- The Fresh Market has named hospitality industry executive Carlos Clark as senior vice president, general counsel and corporate secretary, according to a press release.
- Clark’s appointment to the grocery chain’s executive team represents his first position in the food retailing industry after serving as vice president, corporate and securities and assistant corporate secretary of Wyndham Destinations, a vacation ownership and exchange company. Previously, he served as associate general counsel and assistant corporate secretary of theme park operator SeaWorld Parks & Entertainment.
- The Fresh Market’s decision to bring Clark on board follows the company’s hiring in September of cruise line veteran Jim Heaney as chief financial officer.
Clark’s arrival at The Fresh Market comes as the company continues its efforts to shift course during a turbulent year for specialty grocers. The company, a 159-store chain that operates in 22 states, had overhauled its management team after slowing its growth and closing some locations — changes that followed a fast-paced expansion.

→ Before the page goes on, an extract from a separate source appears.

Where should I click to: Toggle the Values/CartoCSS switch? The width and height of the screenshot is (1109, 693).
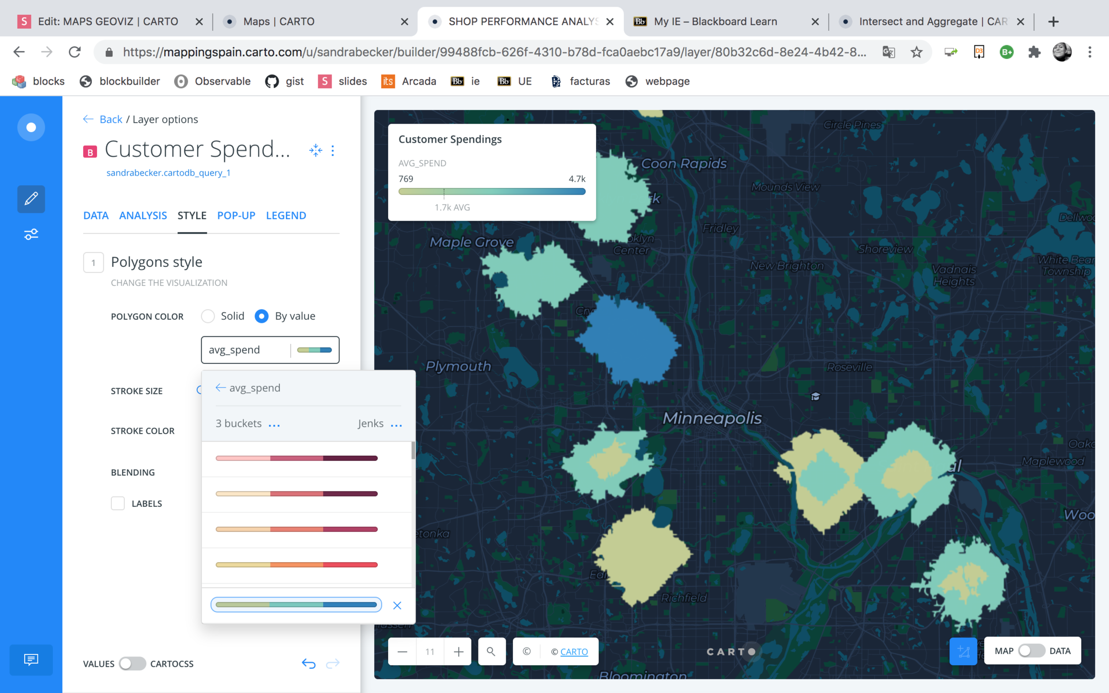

Clark will report to Jason Potter, who became the company’s CEO in March following the resignation of Larry Appel, who had served as chief executive officer for just over 2 years. In the months following Appel’s appointment, The Fresh Market also brought on a new chief marketing officer and hired a new senior vice president of store operations. Unlike Clark, who is new to food retailing, those two executives came from positions within the grocery industry.
Like other grocery chains that have sought to stand out by focusing on natural foods, The Fresh Market ran into headwinds as conventional grocery stores invested in premium products aimed at shoppers looking for organic and gourmet items. The company, which was sold to private equity firm Apollo Global Management in 2016, has had to deal with stiff competition on the pricing front, leading it to place renewed emphasis on the fresh and gourmet options that defined the chain when it began operations in 1982.
The Fresh Market has fared better than rivals like Lucky’s Market and Earth Fare, both of which filed for Chapter 11 bankruptcy protection earlier this year after their expansion efforts proved too stressful to their finances. While Lucky’s disappeared as its stores were dispersed to buyers like Winn-Dixie, however, Earth Fare has reemerged under new ownership.